> EXERCISE MATERIALS
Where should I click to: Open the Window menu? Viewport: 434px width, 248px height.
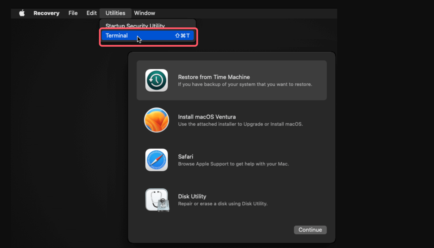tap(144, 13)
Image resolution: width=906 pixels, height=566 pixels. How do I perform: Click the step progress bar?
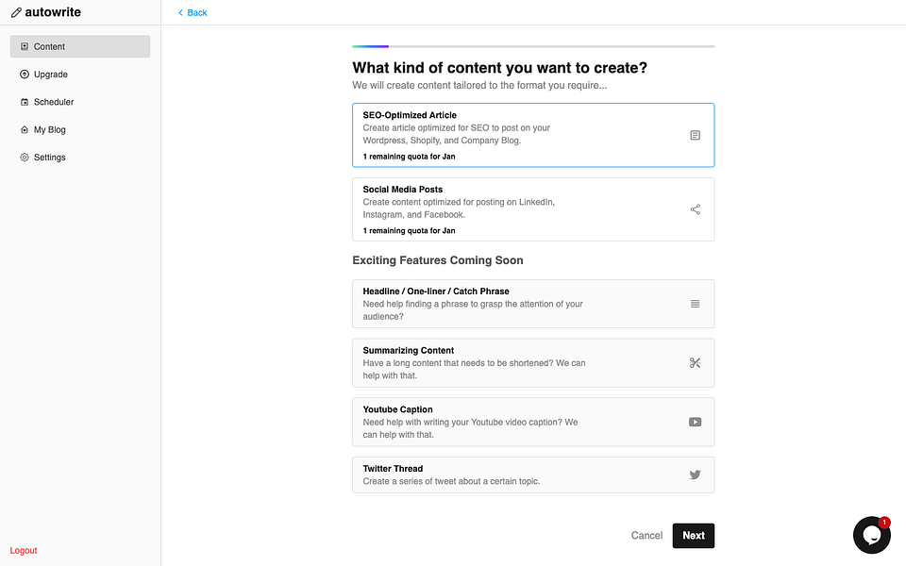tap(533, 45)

...

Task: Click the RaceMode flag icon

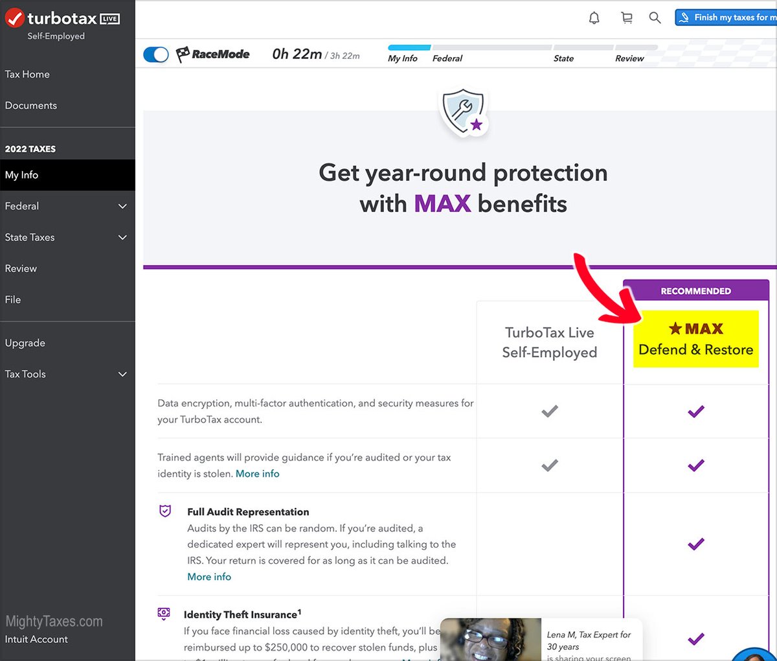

--

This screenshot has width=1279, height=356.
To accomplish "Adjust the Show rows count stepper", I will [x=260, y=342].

> PROBLEM TO WORK ON
Copy the material verbatim, starting with the line that contains "Where should I" and going on through the line that contains "tap(533, 45)". Omit the pictures.

> RESULT OF THIS TASK
Where should I click to: Open the Window menu? Viewport: 434px width, 248px height.
tap(144, 13)
Image resolution: width=906 pixels, height=566 pixels. How do I perform: Click the step progress bar?
tap(533, 45)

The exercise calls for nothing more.